Link führt zu Schadsoftware
SMS, wie die, die Clea Buttgereit bekommen hat, machen derzeit im großen Stil die Runde. Davor warnt unter anderem das Bundesamt für Sicherheit in der Informationstechnik (BSI). Meistens wird den Empfängern in den Nachrichten suggeriert, dass eine Voicemail eingegangen sei. Alternativ gibt es die Meldung, dass das Handy mit einem Schadprogramm infiziert sei. Anbei immer ein Link, auf den man klicken soll, um Voice Mail oder Sicherheitsupdate herunterzuladen.
Wer der Anleitung folgt, lädt sich in Wirklichkeit die Schadsoftware der Hacker herunter. Alternativ lande man auf einer Website, auf der man gebeten werde, sensible Daten einzugeben, warnt der Verein "Deutschland sicher im Netz".
Bereits im Frühjahr gab es eine SMS-Welle. Da wurden die Empfänger meist aufgefordert, Pakete abzuholen. Dazu gab es einen Link, über den man zum Beispiel Apps von Paketdienstleistern installieren sollte. Auch dahinter verbarg sich Schadsoftware.
Kriminelle wollen Userdaten und Kontrolle
Die Betrugsmasche nennen Experten Smishing - ein sogenanntes Kofferwort aus SMS und Phishing (Internetbetrugsmasche, um an Nutzerdaten zu kommen).
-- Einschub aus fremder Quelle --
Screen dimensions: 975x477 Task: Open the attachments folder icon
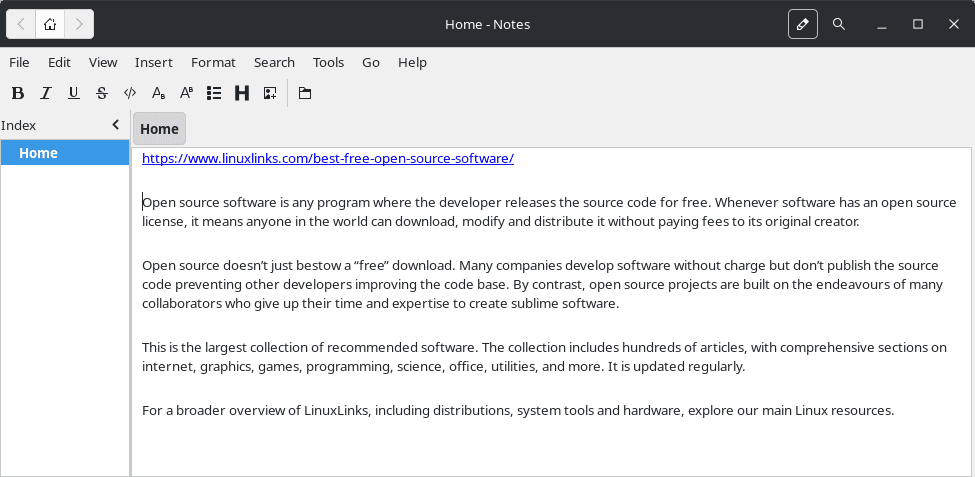click(x=305, y=93)
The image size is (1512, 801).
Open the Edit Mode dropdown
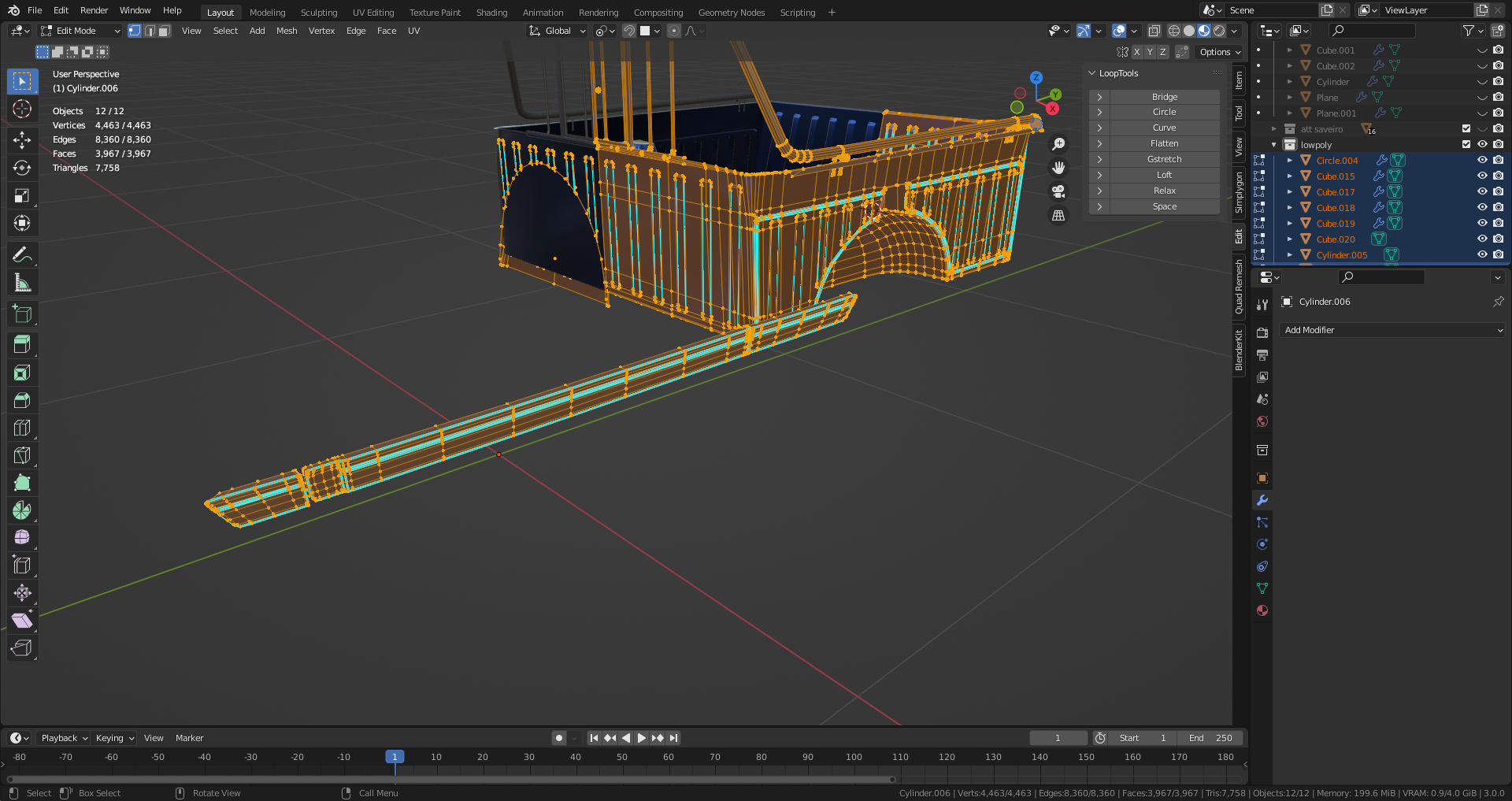pos(80,31)
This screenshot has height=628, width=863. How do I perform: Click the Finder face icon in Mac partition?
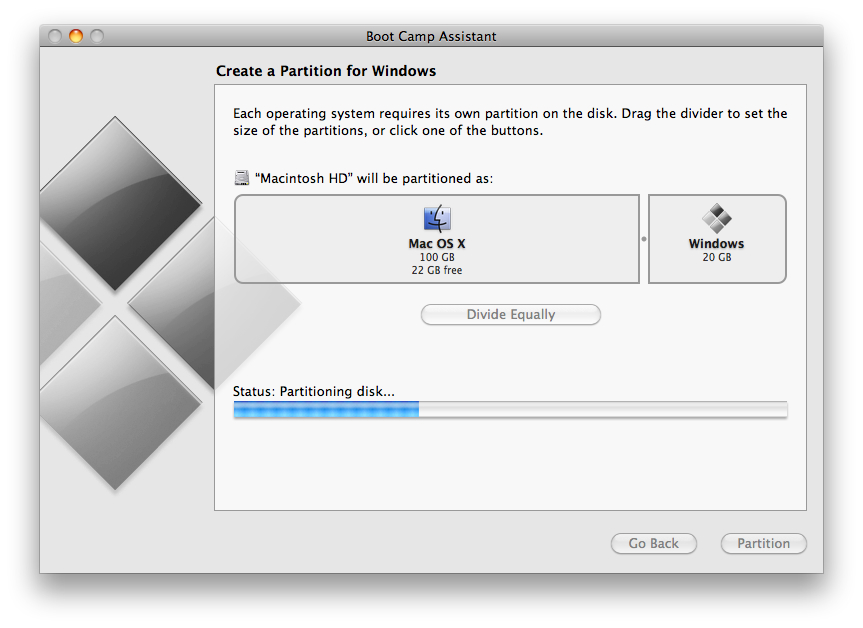(437, 219)
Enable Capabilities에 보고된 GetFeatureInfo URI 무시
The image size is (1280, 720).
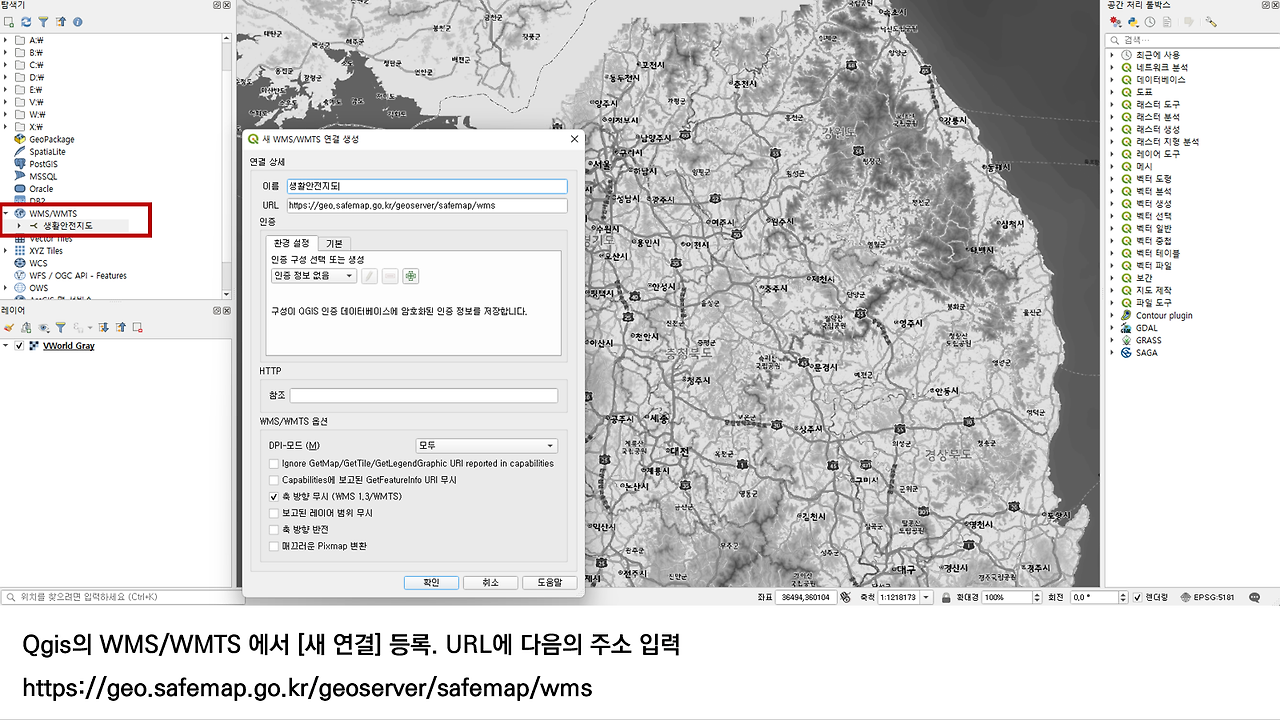pyautogui.click(x=274, y=479)
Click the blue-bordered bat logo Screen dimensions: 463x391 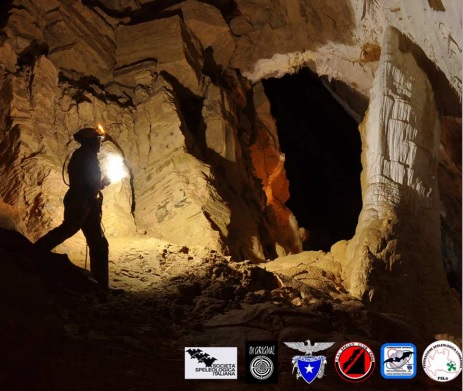point(399,361)
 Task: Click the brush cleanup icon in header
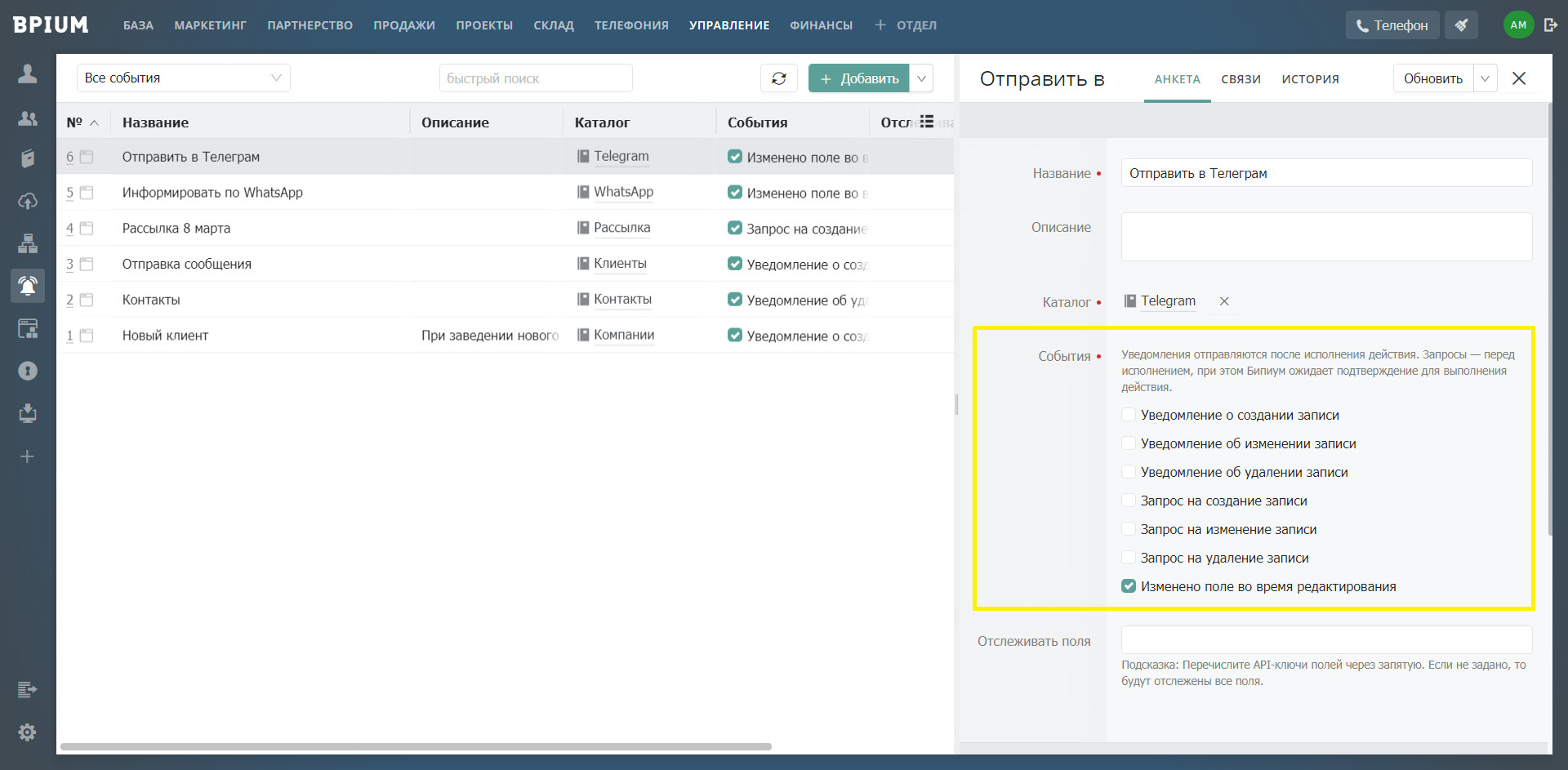(1461, 25)
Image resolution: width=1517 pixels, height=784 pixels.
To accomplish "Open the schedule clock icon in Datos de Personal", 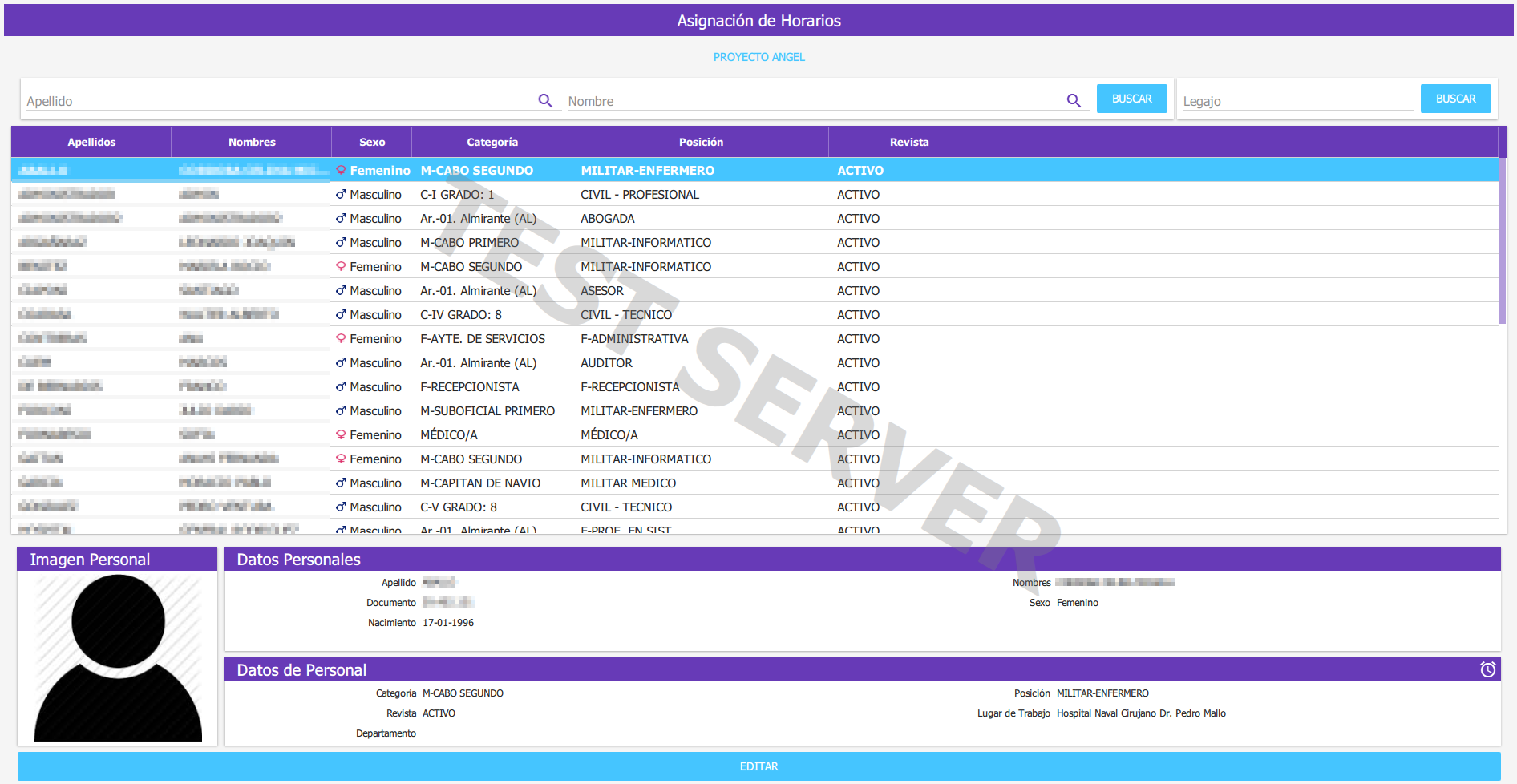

Betroffen sind User von Androidgeräten.
Ziel der Angreifer sei es zum einen, Zugangsdaten zu bekommen und damit Schaden anzurichten, sagt Thomas Tschersich, Verantwortlicher für IT-Sicherheit bei der Telekom. "In jüngster Zeit versuchen die Betrüger aber auch vermehrt, die Kontrolle über das komplette Handy zu erlangen, indem sie ihre Opfer eben dazu bringen, über die per SMS verschickten Links Apps herunterzuladen, die die Schadsoftware enthalten."
Nutzer sollten grundsätzlich misstrauisch sein
Wie erkennen Nutzer nun aber, ob eine SMS vom Provider stammt oder von Betrügern? "Das ist tatsächlich nicht so einfach zu erkennen, weil die SMS im Gegensatz zum Brief nicht die Merkmale beinhaltet, mit denen ich sofort erkennen kann, dass das Post ist, die wirklich von der Telekom kommt." Die Telekom beispielsweise würde Nutzer allerdings niemals über SMS auffordern, Nutzerkennung und Passwort irgendwo einzugeben.
Man solle immer misstrauisch sein, wenn man Nachrichten bekommt, die man nicht so richtig zuordnen kann, sagt Tschersich. Handele es sich um eine lange Absendernummer, sei das ein weiteres Indiz für eine Betrugsmasche. Die Telekom verwende in ihren SMS Kurznummern. Im Zweifel könne man sich auch an die Hotline wenden.
Direkt gegen das Smishing vorgehen könnten die Provider nur schwer: "Wir müssten dazu ja erkennen, dass der Inhalt der Nachricht betrügerische Absicht hat, aber wir dürfen in die Nachrichten gar nicht reinschauen", erklärt Tschersich. Auch die Spamfilter bieten keinen vollständigen Schutz, heißt es vom BSI. So bleibt der beste Schutz vor dem Betrug der Nutzer selbst, und zwar dann, wenn er aufgeklärt und misstrauisch ist.